**PAGE EXTRACT**
######
You used the wrong watts, we found many years ago that far eastern 'seller watts' are approx 1/3 of a 'standard electrical unit watt'. after lots of testing and measuring that conversion factor from 2006 still seems accurate to this day...... This unit was a let down, i expected it to smoke about 400w going on a guess from its physical size. Its maybe been fitted with a cheaper mosfet in the chopper stage. it may be worth fitting a new 100v rated one in at as many amps as you can get in the package size to fit the original pcb, you may find then it actually is a moderate board. Once I bought an inverter that had a bad fan, it smoked, returned for replacement that did its 2000w, but smoked after its 3rd morning coffee brewing in the camper, they refunded and said dump it, i took the refund and replaced all the fets with decent ones, ones in it were 500v 30a as they should have been but a different part number by 2 letters from the pcb, different manufacturer and while the amps/volts matched, the package total watts didnt (250 not 395), i guess they substituted on volts/amps onlly and not watts, and guess they will have got many returns for a design that was good if they built it to spec. its 7yr old now...
######
**WRITTEN REQUEST A**
Rewrite the records from the line with "Where should I" up to and including the line with "This screenshot has width=1502, height=812." as a Markdown table with columns Row and Record line, leaving out blank lines.
The inverter comment and the records are independent of each other.
######
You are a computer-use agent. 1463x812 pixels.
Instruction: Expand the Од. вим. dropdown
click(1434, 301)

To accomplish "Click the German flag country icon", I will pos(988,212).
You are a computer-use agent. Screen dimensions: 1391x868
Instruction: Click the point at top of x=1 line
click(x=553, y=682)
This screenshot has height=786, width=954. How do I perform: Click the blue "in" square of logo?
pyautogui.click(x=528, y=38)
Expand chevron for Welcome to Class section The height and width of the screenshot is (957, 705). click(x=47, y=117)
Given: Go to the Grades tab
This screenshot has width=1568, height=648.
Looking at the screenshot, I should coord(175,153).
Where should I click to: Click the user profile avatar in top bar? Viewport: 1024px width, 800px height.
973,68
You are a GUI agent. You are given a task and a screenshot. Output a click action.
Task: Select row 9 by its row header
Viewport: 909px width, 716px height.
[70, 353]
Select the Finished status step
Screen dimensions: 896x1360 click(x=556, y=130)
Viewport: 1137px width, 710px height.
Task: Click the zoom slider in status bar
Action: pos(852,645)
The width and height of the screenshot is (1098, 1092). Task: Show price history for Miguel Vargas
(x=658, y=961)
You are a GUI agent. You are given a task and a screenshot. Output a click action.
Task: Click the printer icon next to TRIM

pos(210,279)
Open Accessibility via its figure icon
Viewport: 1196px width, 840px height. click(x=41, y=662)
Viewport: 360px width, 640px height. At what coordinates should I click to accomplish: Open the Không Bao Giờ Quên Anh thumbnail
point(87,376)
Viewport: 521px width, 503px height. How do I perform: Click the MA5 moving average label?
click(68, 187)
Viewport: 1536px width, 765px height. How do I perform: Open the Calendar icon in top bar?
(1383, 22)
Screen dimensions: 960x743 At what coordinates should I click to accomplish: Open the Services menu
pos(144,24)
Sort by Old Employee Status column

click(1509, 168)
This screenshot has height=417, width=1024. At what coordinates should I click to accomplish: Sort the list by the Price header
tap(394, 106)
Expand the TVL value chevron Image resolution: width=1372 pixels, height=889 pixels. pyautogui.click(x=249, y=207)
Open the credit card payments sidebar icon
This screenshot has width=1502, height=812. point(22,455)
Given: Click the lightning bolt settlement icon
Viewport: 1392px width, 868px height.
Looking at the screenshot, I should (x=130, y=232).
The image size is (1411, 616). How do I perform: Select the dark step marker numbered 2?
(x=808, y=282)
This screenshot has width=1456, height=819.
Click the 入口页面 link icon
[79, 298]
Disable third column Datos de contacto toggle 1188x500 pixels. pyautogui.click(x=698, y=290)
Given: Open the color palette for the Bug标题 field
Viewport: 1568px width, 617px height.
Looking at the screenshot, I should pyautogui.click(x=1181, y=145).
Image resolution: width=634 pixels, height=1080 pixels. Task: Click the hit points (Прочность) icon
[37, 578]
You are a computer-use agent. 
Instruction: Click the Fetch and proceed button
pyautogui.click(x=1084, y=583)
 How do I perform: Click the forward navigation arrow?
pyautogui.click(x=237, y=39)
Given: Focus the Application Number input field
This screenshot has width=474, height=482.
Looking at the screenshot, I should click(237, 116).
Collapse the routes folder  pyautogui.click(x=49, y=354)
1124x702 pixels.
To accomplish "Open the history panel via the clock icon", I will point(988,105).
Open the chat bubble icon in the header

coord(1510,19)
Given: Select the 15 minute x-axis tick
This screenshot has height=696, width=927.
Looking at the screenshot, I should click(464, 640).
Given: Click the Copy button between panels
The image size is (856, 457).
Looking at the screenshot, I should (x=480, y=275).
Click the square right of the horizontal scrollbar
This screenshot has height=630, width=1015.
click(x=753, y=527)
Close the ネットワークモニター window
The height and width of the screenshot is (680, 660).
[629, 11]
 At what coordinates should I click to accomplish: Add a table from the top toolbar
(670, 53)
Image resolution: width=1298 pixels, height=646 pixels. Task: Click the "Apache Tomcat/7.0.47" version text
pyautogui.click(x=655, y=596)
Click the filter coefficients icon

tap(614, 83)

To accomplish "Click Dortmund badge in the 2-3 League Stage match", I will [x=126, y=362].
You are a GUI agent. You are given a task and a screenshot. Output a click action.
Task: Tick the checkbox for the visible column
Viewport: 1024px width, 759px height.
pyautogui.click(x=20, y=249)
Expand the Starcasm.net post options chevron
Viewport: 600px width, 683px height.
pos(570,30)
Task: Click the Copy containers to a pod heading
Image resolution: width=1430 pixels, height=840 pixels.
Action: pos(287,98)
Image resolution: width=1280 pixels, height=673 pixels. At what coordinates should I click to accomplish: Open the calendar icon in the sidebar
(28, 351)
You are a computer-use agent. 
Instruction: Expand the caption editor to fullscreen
######
**WRITTEN REQUEST B**
According to the inverter comment, how do far eastern "seller watts" compare with a standard electrical unit watt?

**FULL OUTPUT A**
| Row | Record line |
|---|---|
| 1 | Where should I click to: Click the user profile avatar in top bar? Viewport: 1024px width, 800px height. |
| 2 | 973,68 |
| 3 | You are a GUI agent. You are given a task and a screenshot. Output a click action. |
| 4 | Task: Select row 9 by its row header |
| 5 | Viewport: 909px width, 716px height. |
| 6 | [70, 353] |
| 7 | Select the Finished status step |
| 8 | Screen dimensions: 896x1360 click(x=556, y=130) |
| 9 | Viewport: 1137px width, 710px height. |
| 10 | Task: Click the zoom slider in status bar |
| 11 | Action: pos(852,645) |
| 12 | The width and height of the screenshot is (1098, 1092). Task: Show price history for Miguel Vargas |
| 13 | (x=658, y=961) |
| 14 | You are a GUI agent. You are given a task and a screenshot. Output a click action. |
| 15 | Task: Click the printer icon next to TRIM |
| 16 | pos(210,279) |
| 17 | Open Accessibility via its figure icon |
| 18 | Viewport: 1196px width, 840px height. click(x=41, y=662) |
| 19 | Viewport: 360px width, 640px height. At what coordinates should I click to accomplish: Open the Không Bao Giờ Quên Anh thumbnail |
| 20 | point(87,376) |
| 21 | Viewport: 521px width, 503px height. How do I perform: Click the MA5 moving average label? |
| 22 | click(68, 187) |
| 23 | Viewport: 1536px width, 765px height. How do I perform: Open the Calendar icon in top bar? |
| 24 | (1383, 22) |
| 25 | Screen dimensions: 960x743 At what coordinates should I click to accomplish: Open the Services menu |
| 26 | pos(144,24) |
| 27 | Sort by Old Employee Status column |
| 28 | click(1509, 168) |
| 29 | This screenshot has height=417, width=1024. At what coordinates should I click to accomplish: Sort the list by the Price header |
| 30 | tap(394, 106) |
| 31 | Expand the TVL value chevron Image resolution: width=1372 pixels, height=889 pixels. pyautogui.click(x=249, y=207) |
| 32 | Open the credit card payments sidebar icon |
| 33 | This screenshot has width=1502, height=812. point(22,455) |

**FULL OUTPUT B**
They are approximately 1/3 of a standard electrical unit watt.